Apply what you read:
**1)** In the excerpt about a wealthy ranching neighbor, who designed the neighbor's color-coordinated facilities?
**2)** Reproduce the excerpt about a wealthy ranching neighbor from "Who wants a" up to and including "their own side.".

Excerpt provided:
--------
Who wants a neighbor like that? They’ll invite you over to preg check cows and they’ll have color-coordinated facilities designed by Temple Grandin. They’ll use a different needle for every cow, have electronic ear tags and their hydraulic squeeze chute will be inside a building.

The next thing you know, your wife will be asking, ‘Why don’t we have one of those?’”

“I see your point, ReRide.”

“They’ll have a veterinarian, a manager of sustainability and a Ph.D. in wildlife management all on staff. They’ll have weekly meetings and the number one agenda item at every meeting will be how to keep your cattle on their own side.

They’ll have fences with razor and concertina wire with guard towers at every corner just to keep their 15,000-dollar bulls from breeding your 800-dollar cows. And their director of biosecurity will call you all the time about trich-related issues. Whatever that means.”


“That would sure cut down on my carrying capacity. And I’d have to buy more range bulls,” I admitted.

“Talk about feelin’ inferior. They’ll drive brand-new pickups and pull trailers with a small condo inside with more living space than your house. They’ll have silver on their saddles and spurs, and have reins made by Mr. Ortega himself. And they’ll ride 50,000-dollar horses once owned by Trevor Brazile.

“They won’t work the ground at your branding because of the bad knee they injured playing polo. Make you want to puke, I tell ya. They’ll be name-dropping all the time about who their bulls are related to, and you can bet your bottom dollar their horses won’t have names like Horse Face, Old Puke or Stinky.
--------
Supplied information:
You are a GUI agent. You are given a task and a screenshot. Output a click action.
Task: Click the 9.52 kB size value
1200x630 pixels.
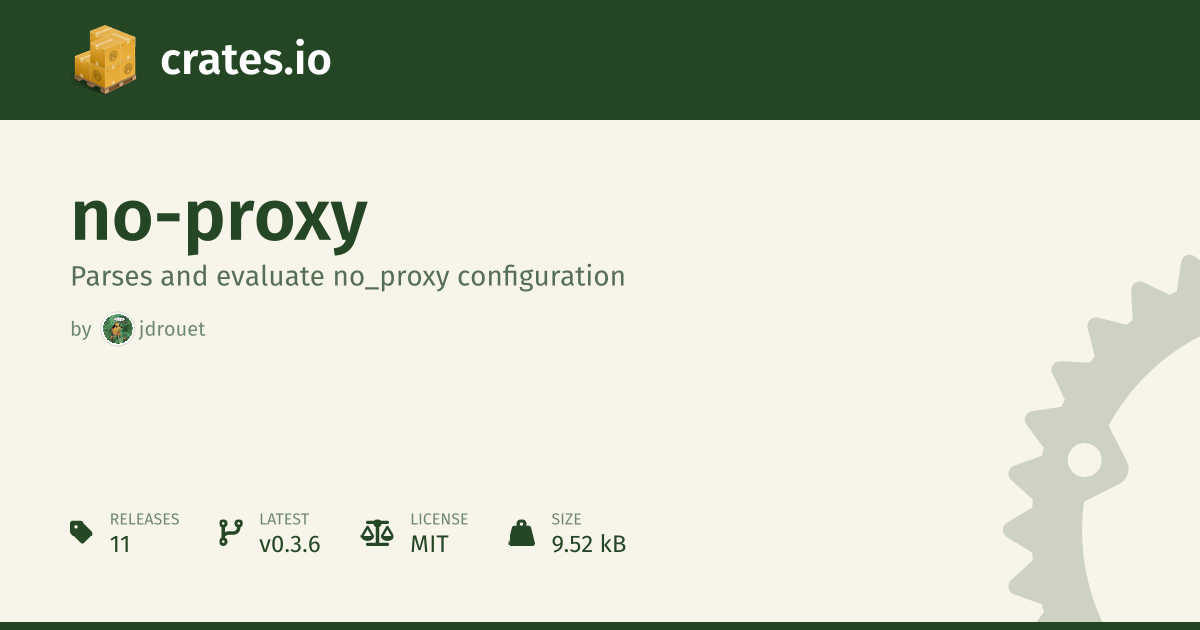(588, 545)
--------
Written answers:
**1)** Temple Grandin

**2)**
Who wants a neighbor like that? They’ll invite you over to preg check cows and they’ll have color-coordinated facilities designed by Temple Grandin. They’ll use a different needle for every cow, have electronic ear tags and their hydraulic squeeze chute will be inside a building.

The next thing you know, your wife will be asking, ‘Why don’t we have one of those?’”

“I see your point, ReRide.”

“They’ll have a veterinarian, a manager of sustainability and a Ph.D. in wildlife management all on staff. They’ll have weekly meetings and the number one agenda item at every meeting will be how to keep your cattle on their own side.